# CiDirkona's Golf R air ride thread



## CiDirkona (May 1, 2007)

Hello Vortex,










I'm just beginning my air ride project for my Golf R. I've got Air Lift Slam XL fronts, Air Lift double bellow Golf R (they're slightly different) rears, Air Lift Slam rear shocks, a 3/8 Air Lift Autopilot V2, a plethora of various tanks, a 400c, and a metric crapton of various other air ride parts (manual management, analog mangement, manifolds, valves, etc etc.)

The general gist with this project is to make everything as hidden as possible, and a stock-height rear floor (which has proven to be a challenge so far given the already raised height of the rear floor due to Haldex.) I'll post up a few pics momentarily.

My last air ride project: http://forums.vwvortex.com/showthread.php?5514470-Bagging-the-Brick

This project may take some time as I promised the wife that I'd build her a pantry BEFORE installing anything, so there's that...


----------



## Domokun (Apr 5, 2009)

Nice! It is good to see you back in a VW again. I remember you had that MKV awhile ago.


----------



## fasttt600 (Apr 12, 2007)

:thumbup::thumbup:


----------



## CiDirkona (May 1, 2007)

I think I may have vastly undersized my air tank... 










Sent from my TI-89 using Tapatalk


----------



## CiDirkona (May 1, 2007)

Has anyone ever tried making an compressor intake muffler? I'm not sure I'll have quite enough room to use the Airlift / Viaair isolator kit, and may have to resort to getting creative.


----------



## APURPLEKING (May 23, 2007)

CiDirkona said:


> I think I may have vastly undersized my air tank...
> 
> 
> 
> ...


Best pic ever...


----------



## Vee-DubbVR6 (Jul 31, 2007)

:laugh:


----------



## MechEngg (Jan 13, 2009)

CiDirkona said:


> Has anyone ever tried making an compressor intake muffler? I'm not sure I'll have quite enough room to use the Airlift / Viaair isolator kit, and may have to resort to getting creative.

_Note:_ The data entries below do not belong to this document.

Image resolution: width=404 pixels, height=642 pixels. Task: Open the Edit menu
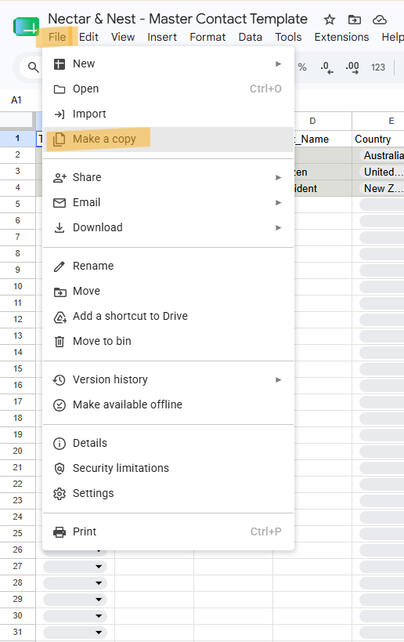click(x=88, y=37)
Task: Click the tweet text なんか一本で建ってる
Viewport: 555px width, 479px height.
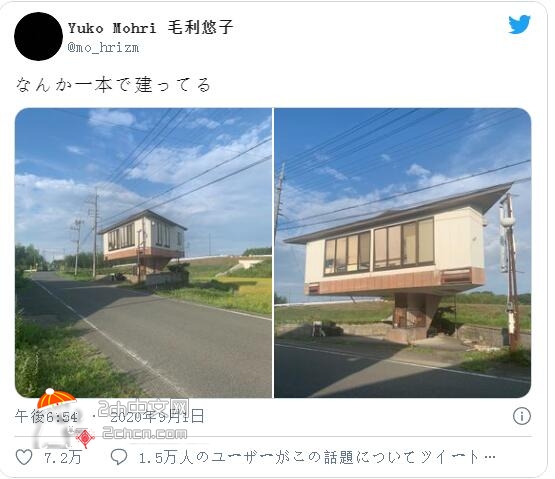Action: 114,85
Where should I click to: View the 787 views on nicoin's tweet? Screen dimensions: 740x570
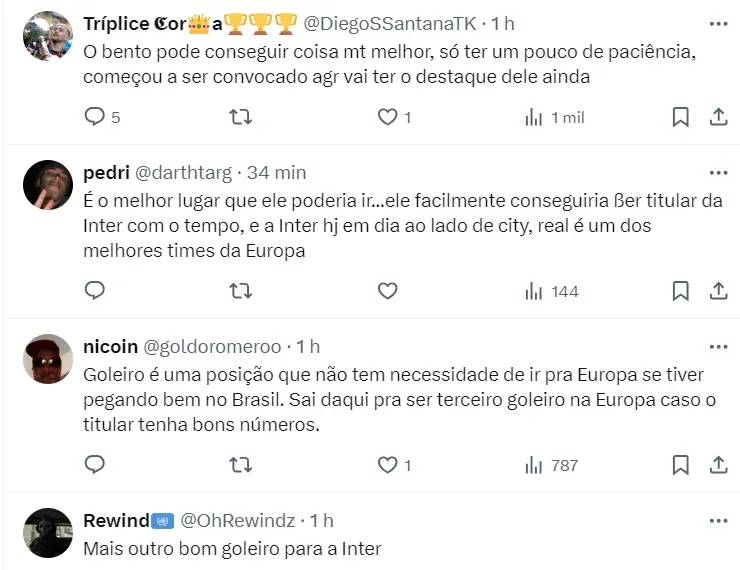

As in the air filter? Or as in the compressor vibration isolator/silencers?


----------



## mark6kevin (Jun 23, 2012)

opcorn:


----------



## fasttt600 (Apr 12, 2007)

If money's not an issue. look to buy the battery tray for the trunk and then set the compressor(with the isolator kit) in there, it is perfect for your set up. and you will not even hear the compressor. :thumbup:


----------



## CiDirkona (May 1, 2007)

I looked into it, and it was over $300 for the kit -- not sure how much just the battery bucket alone would be. Anybody got a source for part numbers for that battery bucket?

Edit:
Found it, here: http://www.jimellisvwparts.com/showAssembly.aspx?ukey_product=5353156&ukey_assembly=737948

Bucket $157 1K6801287
Cover $35 1K6803595 ; 1K6803592 -- same one as the stock one that comes with the car?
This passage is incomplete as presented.